The point is that God is not going to win the nations by a military conquest – King David's greater son will not be a greater warrior who conquerors a greater empire… God's way of winning the nations will be much different – not a new Caliphat, no ISIL; but something that looks o so insignificant but that grows to encompass the whole earth – just a man dying on a cross, conquering sin and opening heaven itself.

4. A True Celebration (celebrate the unspectacular because God is truly at work, just as he was in the spectacular) v10–12

Nehemiah said,

Go and enjoy choice food and sweet drinks, and send some to those who have nothing prepared. This day is sacred to our Lord. Do not grieve, for the joy of the LORD is your strength." The Levites calmed all the people, saying, "Be still, for this is a sacred day. Do not grieve." Then all the people went away to eat and drink, to send portions of food and to celebrate with great joy, because they now understood the words that had been made known to them.

They are reduced… and yet still God's people, the things they are celebrating seem small compared to the originals they re-enact. And yet Nehemiah commands them to celebrate all the same. Because God's way of victory might not look spectacular, but it is victory all the same.

The refrain in Ezra and Nehemiah – the people are in trouble and disgrace; and the Lord's hand was on me – both are happening simultaneously, things look unimpressive, but God is working, he is working truly and effectively, in the little things that don't look much.

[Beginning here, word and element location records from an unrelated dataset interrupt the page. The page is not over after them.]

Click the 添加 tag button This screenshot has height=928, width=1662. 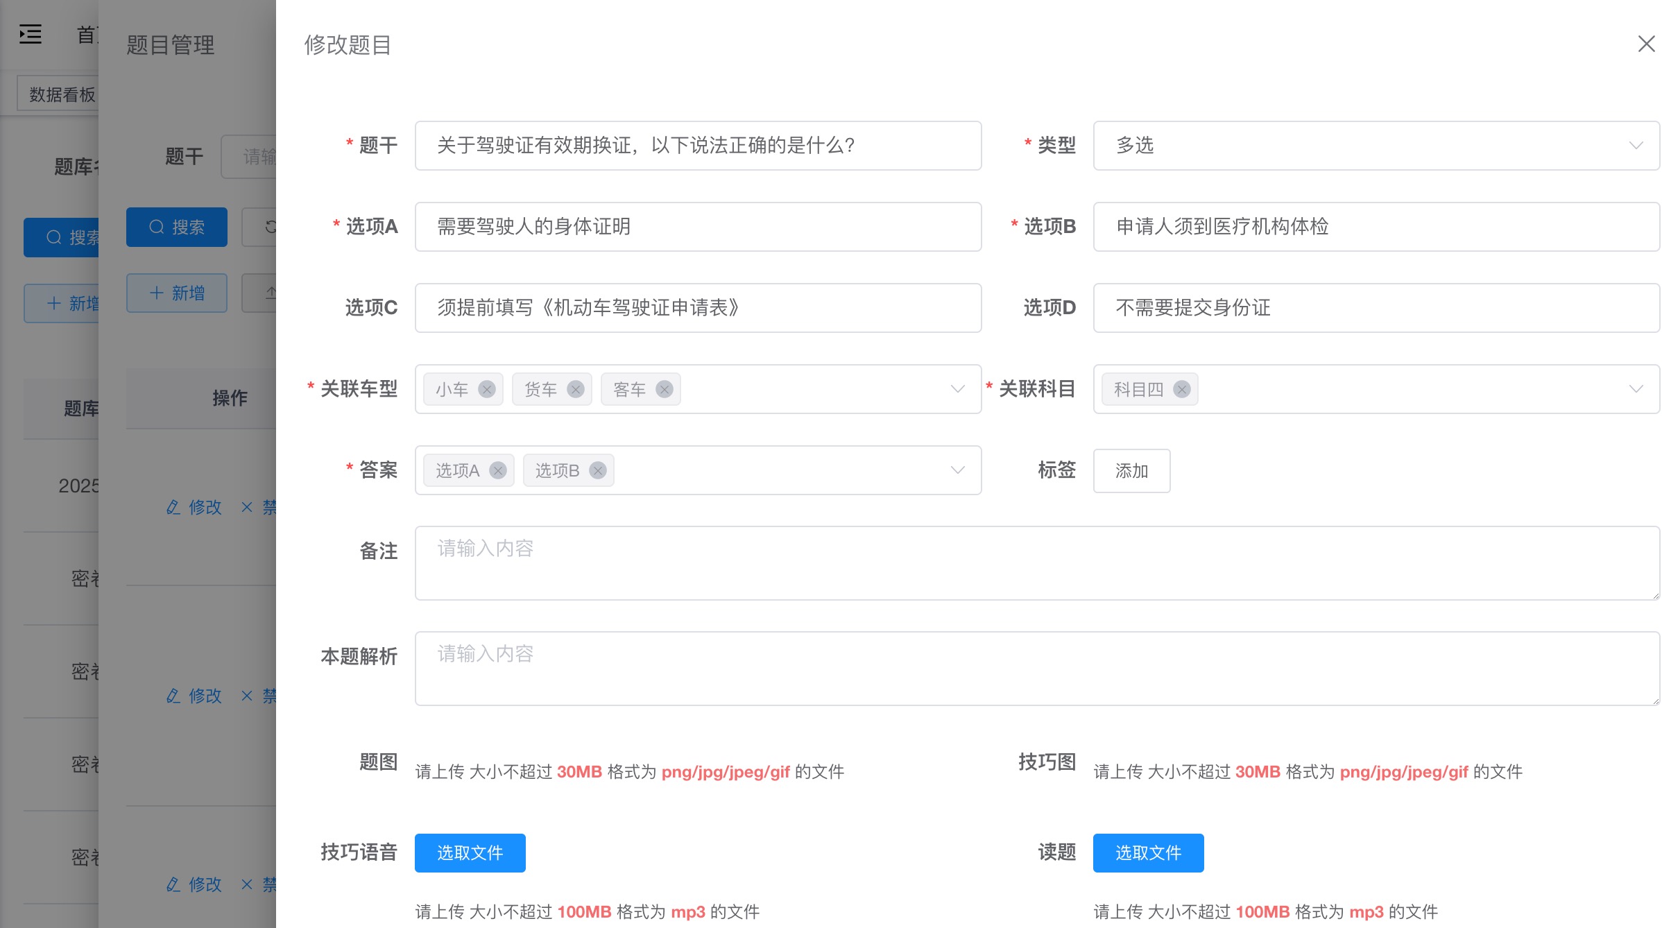coord(1131,471)
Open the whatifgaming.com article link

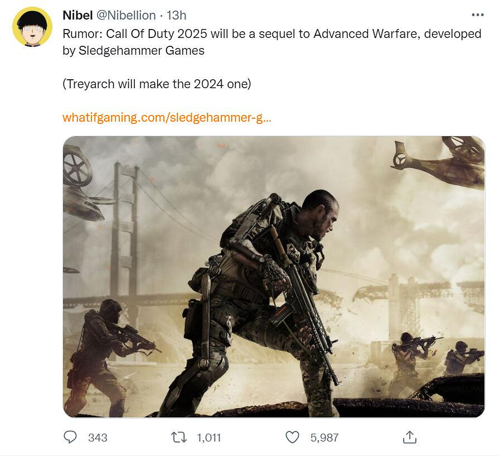pos(167,118)
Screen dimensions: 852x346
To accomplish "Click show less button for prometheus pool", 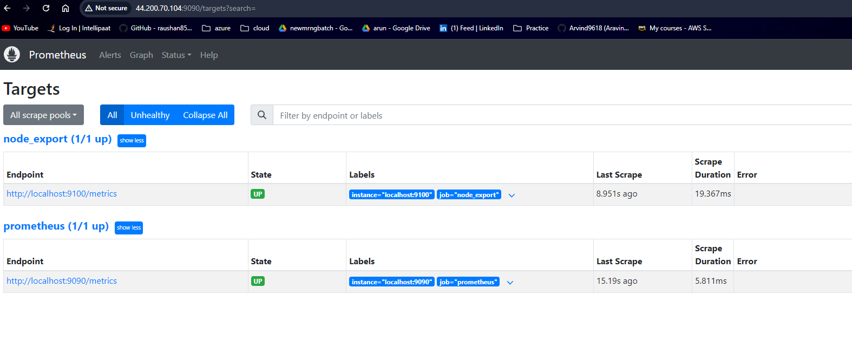I will (129, 228).
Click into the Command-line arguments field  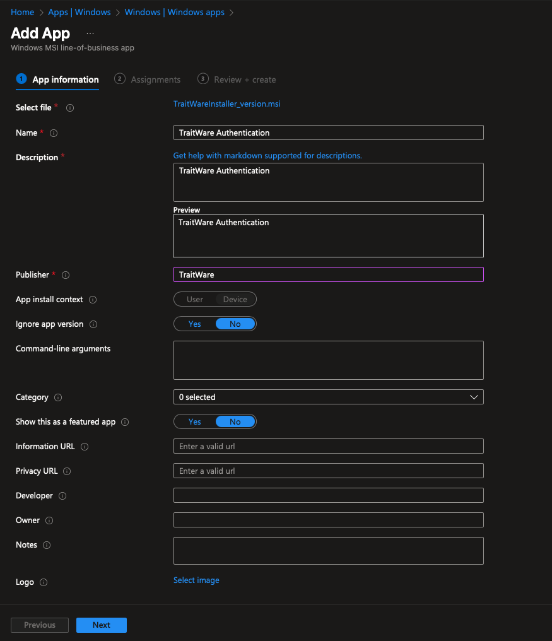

They have much to celebrate – and in fact it is essential for their faith that they learn to celebrate the things that God is doing among them now – because their strength does not come from walls, it does not come from temples, it comes from faith – from seeing that God is at work in them and so learning to trust God to continue to work in the future and so learning to do what God says even when it seems crazy, because God can remove walls and God can build them up, the only true security any of us has is in trusting God.

Conclusion
Nehemiah tells us to celebrate the work of God in our here and now as he continues to work out the pattern of salvation that has been seen in the Bible from the first – the pattern that is seen in the Exodus – where the ignoble slavery to Pharaoh gives way to glorious freedom as God's people; and in the return from Exile – where ignoble scattering among the nations is gives way to a new gathering in the land under the blessing of God; and most clearly in Jesus – whose ignoble death for sin gives way to the glorious resurrection as Lord of all – and which is now in operation in our lives too – where our ignoble battles with sin and insignificance will one day give rise to glorious victory if we continue to hold on to God and entrust ourselves to him. How can we do that? Nehemiah encourages us here to make use of the thing that God has given to us to strengthen us – his word taught and his people gathered, and the remembrance of God's great acts of old to save his people, recalled and relived among us so that we can see that our own lives follow the very same patterns of shame giving way to glory as we follow in the footsteps of the master.